Oftentimes, you don’t really want all of the raw data from your stream. You are usually interested in timed aggregations or other such things. This is the main use case of the while transform.

This transform performs a while loop on its second argument while its first argument is true. When the first argument becomes false, it returns the resulting datapoint, and begins the next loop.

This allows summing up datapoints over specified time periods. For example, day==next:day is true if the current datapoint and next datapoint in the stream ave timestamps from the same day.

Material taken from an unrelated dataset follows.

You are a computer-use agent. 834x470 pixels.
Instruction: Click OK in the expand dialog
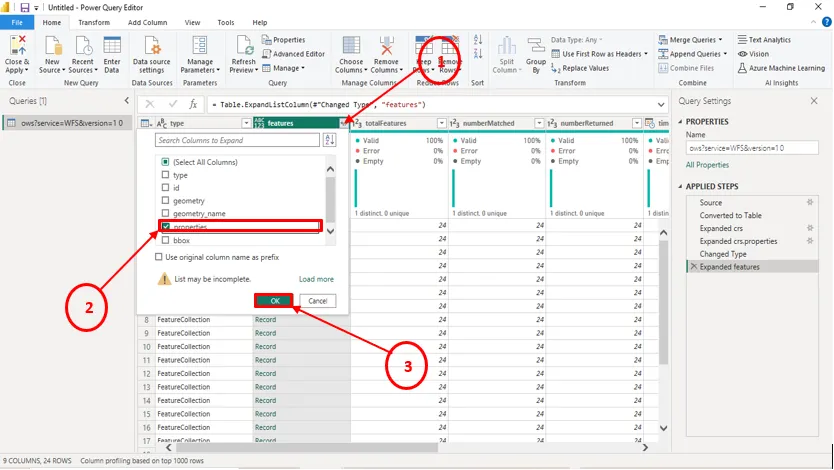274,300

This allows you to write a transform performing an aggregation per day:

while(day==next:day, sum)

The above transform loops through datapoints while they come from the same day, and sums their values. Once the next datapoint is a different day than the current one, it ends the while loop, and returns the sum, giving the sum of all datapoints that day. It then starts a loop for the next day.

The transform can also be used for smoothing. Suppose you want to smooth your data every three datapoints:

while(count%3!=0, mean)

This returns the mean of every consecutive three datapoints, making it easy to do a basic smoothing procedure.

Advanced Usage

The transform can also be used to implement error bars:

while(day==next:day, {"max": max, "min": min, "mean": mean})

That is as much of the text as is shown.